Fenomena penendangan sesajen mengindikasikan model beragama yang tidak ramah budaya. Hal semacam ini terjadi akibat munculnya visi beragama yang purifikasionis atau berorientasi pada pemurnian agama dari elemen-elemen budaya lokal. Kepenganutan terhadap model keberagamaan purifikasionis menjadi fakta sosiologis yang banyak kita jumpai di kalangan masyarakat kita. Mereka memiliki keyakinan bahwa model beragama yang benar haruslah murni dari berbagai macam ketercampuran unsur-unsur budaya lokal yang dianggap tidak Islami.
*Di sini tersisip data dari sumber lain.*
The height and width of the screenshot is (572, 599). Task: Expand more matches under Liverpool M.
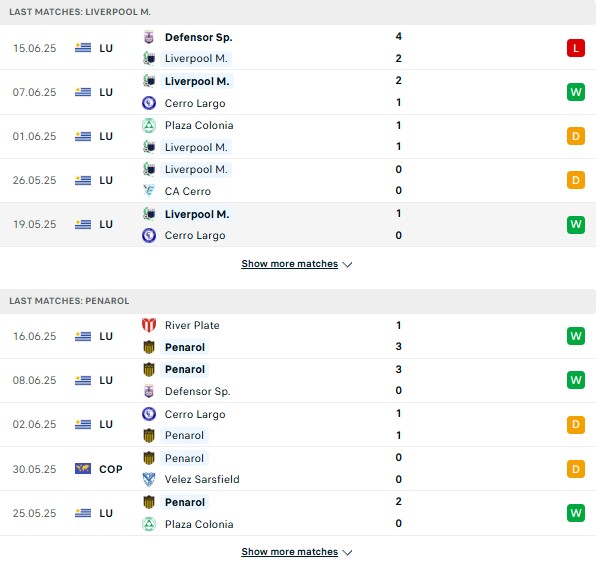[290, 264]
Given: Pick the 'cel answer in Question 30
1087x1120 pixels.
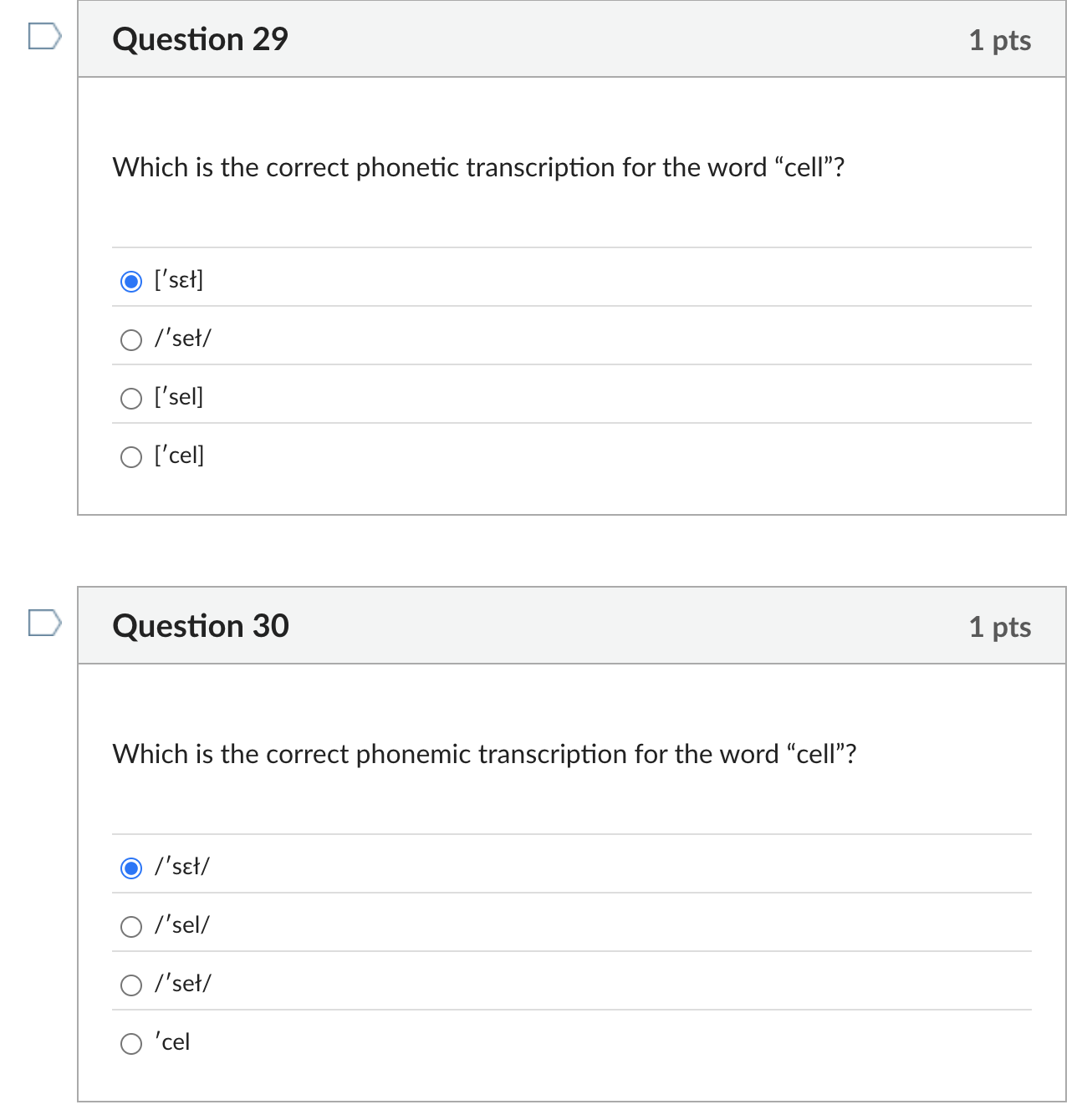Looking at the screenshot, I should click(x=131, y=1044).
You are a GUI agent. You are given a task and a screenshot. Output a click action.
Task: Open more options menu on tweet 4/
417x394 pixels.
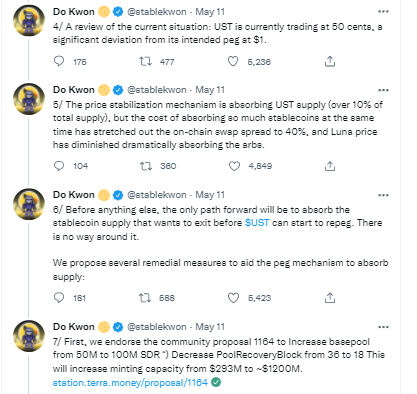(x=383, y=12)
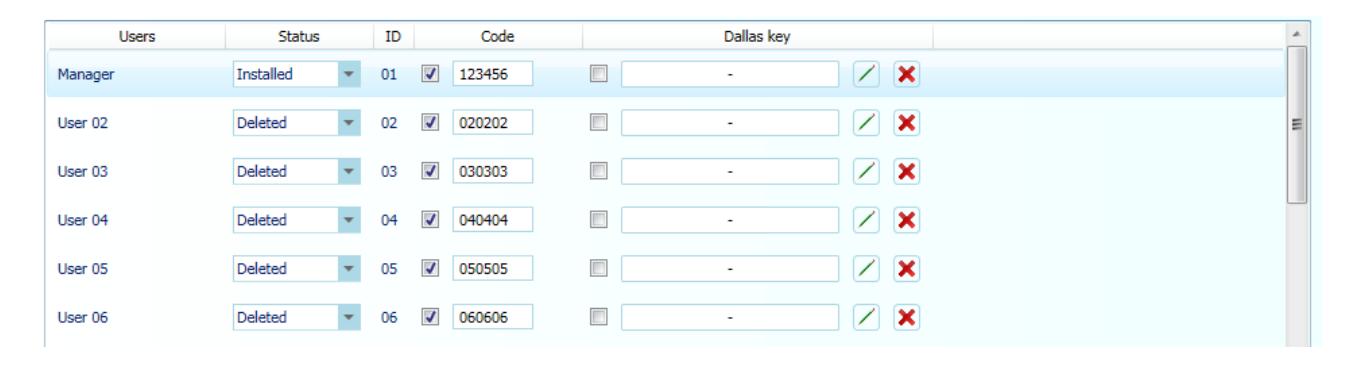1355x365 pixels.
Task: Toggle Code checkbox for User 05
Action: tap(430, 269)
Mereka menganggap syirik terhadap praktik keberagamaan yang terlah tercampur dengan budaya lokal. Oleh karena itu, mereka sangat mengutuk dan membenci praktik-praktik keberagamaan yang telah bercampur dengan budaya lokal seperti slametan, larung sasajen, sedekah bumi, dan lain sebagainya.
Dalam konteks ini, kelompok purifikasionis jugalah yang sering melontarkan kritik dan ketidaksetujuan mereka atas gagasan moderasi beragama. Moderasi beragama dianggap program pendangkalan akidah yang didesain oleh para musuh Islam dalam rangka merongrong dan meruntuhkan agama ini. Tak jarang mereka bahkan menuduh program moderasi beragama sebagai proyek non-Muslim, Yahudi, dan liberalis yang diinjeksi kepada tubuh umat Islam untuk melemahkan militansi keberagamaan mereka. Secara konseptual, mereka menganggap program moderasi tidak memiliki pijakan tekstual-normatif yang kokoh dan tidak menunjukkan kejelasan posisi teologis yang kuat. Oleh karena itu, mereka mengkritiknya sebagai konsep “la-wala” (tidak ke kanan ataupun tidak ke kiri; tidak ke Barat maupun ke Timur).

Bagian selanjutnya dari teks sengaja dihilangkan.